» Série de consignes:
1. Quelles personnes le texte sur la mondialisation cite-t-il nommément ?
2. Recopiez le passage du texte sur la mondialisation qui va de « La mondialisation comme » à « font les frais. ».

» Texte à lire:
Phénomène ancien et continu, comportant des apogées et des reculs, la mondialisation est marquée par l’essor de la communication informatisée en liaison avec la gestion des flux financiers internationaux. La globalisation des réseaux est un fait et fonctionne logiquement à l’universel.
La place de l’État-nation est remise en question par la mondialisation. Nous allons vers ce que Fernand Braudel a désigné sous le nom d’“économie-monde” (BRAUDEL, 1979), existant depuis le XVIe et XVIIe siècles, mais qui se caractérise aujourd’hui d’une manière impérialiste par la diffusion des mécanismes du marché à l’ensemble de la planète. Le terme de “globalisation” proposé par Théodore Levitt en 1983 et développée ensuite par Kenichi Ohmae correspond à un système d’interdépendance et de concurrence économiques entre trois ensembles de tailles équivalentes : la triade Union européenne, l’Amérique du Nord et le Japon.
La mondialisation comme « machine infernale »
Selon Riccardo Petrella (1997), la mondialisation serait “une machine infernale”. Fondée sur la primauté des intérêts et de la liberté d’action sans frontières de l’entreprise privée, et sur la souveraineté d’un marché prétendument autorégulateur, la mondialisation abandonne individus, groupes sociaux, villes et régions, voire pays entiers. La mondialisation entraîne les économies vers des structures de production artificielle, de l’éphémère, du volatile et du précaire – par la réduction massive et généralisée de la durée de vie des produits et des services. Au lieu de revaloriser en permanence les ressources disponibles, elle les rend le plus vite possible obsolètes, inutiles, non recyclables. Le travail humain et les rapports sociaux en font les frais.
Conflit entre la modernisation et la tradition
Ce qui paraît important à l’heure actuelle, c’est que les États-nations semblent écartelés entre la modernisation liée à la mondialisation, et la réinvention de la tradition. On assiste alors à de nouveaux contours des communautés politiques dont l’espace n’est plus borné par les frontières territoriales mais reconstruit en fonction des stratégies d’entreprises, des circuits marchands, du déplacement des hommes et des effets de la communication.

» Enregistrements tirés d'une collection:
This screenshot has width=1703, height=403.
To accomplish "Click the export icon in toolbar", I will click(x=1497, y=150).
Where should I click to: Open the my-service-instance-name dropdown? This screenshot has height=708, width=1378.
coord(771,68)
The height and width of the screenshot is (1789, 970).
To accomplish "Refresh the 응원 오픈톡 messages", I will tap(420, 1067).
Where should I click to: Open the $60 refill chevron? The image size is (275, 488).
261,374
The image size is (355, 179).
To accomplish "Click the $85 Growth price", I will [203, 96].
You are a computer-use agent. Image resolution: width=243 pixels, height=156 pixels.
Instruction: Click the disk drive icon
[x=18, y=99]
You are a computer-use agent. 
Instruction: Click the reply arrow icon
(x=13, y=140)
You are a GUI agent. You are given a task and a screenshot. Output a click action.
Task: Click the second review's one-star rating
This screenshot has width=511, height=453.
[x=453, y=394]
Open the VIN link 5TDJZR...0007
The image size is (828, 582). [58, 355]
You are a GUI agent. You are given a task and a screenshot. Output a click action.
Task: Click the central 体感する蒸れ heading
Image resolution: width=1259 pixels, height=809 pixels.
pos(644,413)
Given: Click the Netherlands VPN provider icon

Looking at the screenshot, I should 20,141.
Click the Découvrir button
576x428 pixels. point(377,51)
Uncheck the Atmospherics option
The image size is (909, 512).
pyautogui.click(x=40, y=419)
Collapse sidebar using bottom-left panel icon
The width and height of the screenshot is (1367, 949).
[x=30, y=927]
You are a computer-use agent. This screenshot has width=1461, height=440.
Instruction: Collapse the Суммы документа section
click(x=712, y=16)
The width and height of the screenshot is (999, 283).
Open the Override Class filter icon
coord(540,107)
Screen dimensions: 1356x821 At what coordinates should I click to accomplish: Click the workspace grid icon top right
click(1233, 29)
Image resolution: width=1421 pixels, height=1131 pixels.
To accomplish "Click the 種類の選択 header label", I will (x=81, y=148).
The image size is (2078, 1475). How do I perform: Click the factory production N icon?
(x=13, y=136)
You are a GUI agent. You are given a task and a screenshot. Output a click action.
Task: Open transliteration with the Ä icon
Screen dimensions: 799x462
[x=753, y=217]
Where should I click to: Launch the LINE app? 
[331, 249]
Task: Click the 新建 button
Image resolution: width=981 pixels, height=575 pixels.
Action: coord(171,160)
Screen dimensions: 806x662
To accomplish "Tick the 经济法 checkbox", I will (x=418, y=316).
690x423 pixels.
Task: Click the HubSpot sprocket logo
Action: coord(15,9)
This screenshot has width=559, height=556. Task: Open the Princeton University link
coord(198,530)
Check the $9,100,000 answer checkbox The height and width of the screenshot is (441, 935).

» Réponses complètes:
1. Fernand Braudel, Théodore Levitt, Kenichi Ohmae et Riccardo Petrella.

2.
La mondialisation comme « machine infernale »
Selon Riccardo Petrella (1997), la mondialisation serait “une machine infernale”. Fondée sur la primauté des intérêts et de la liberté d’action sans frontières de l’entreprise privée, et sur la souveraineté d’un marché prétendument autorégulateur, la mondialisation abandonne individus, groupes sociaux, villes et régions, voire pays entiers. La mondialisation entraîne les économies vers des structures de production artificielle, de l’éphémère, du volatile et du précaire – par la réduction massive et généralisée de la durée de vie des produits et des services. Au lieu de revaloriser en permanence les ressources disponibles, elle les rend le plus vite possible obsolètes, inutiles, non recyclables. Le travail humain et les rapports sociaux en font les frais.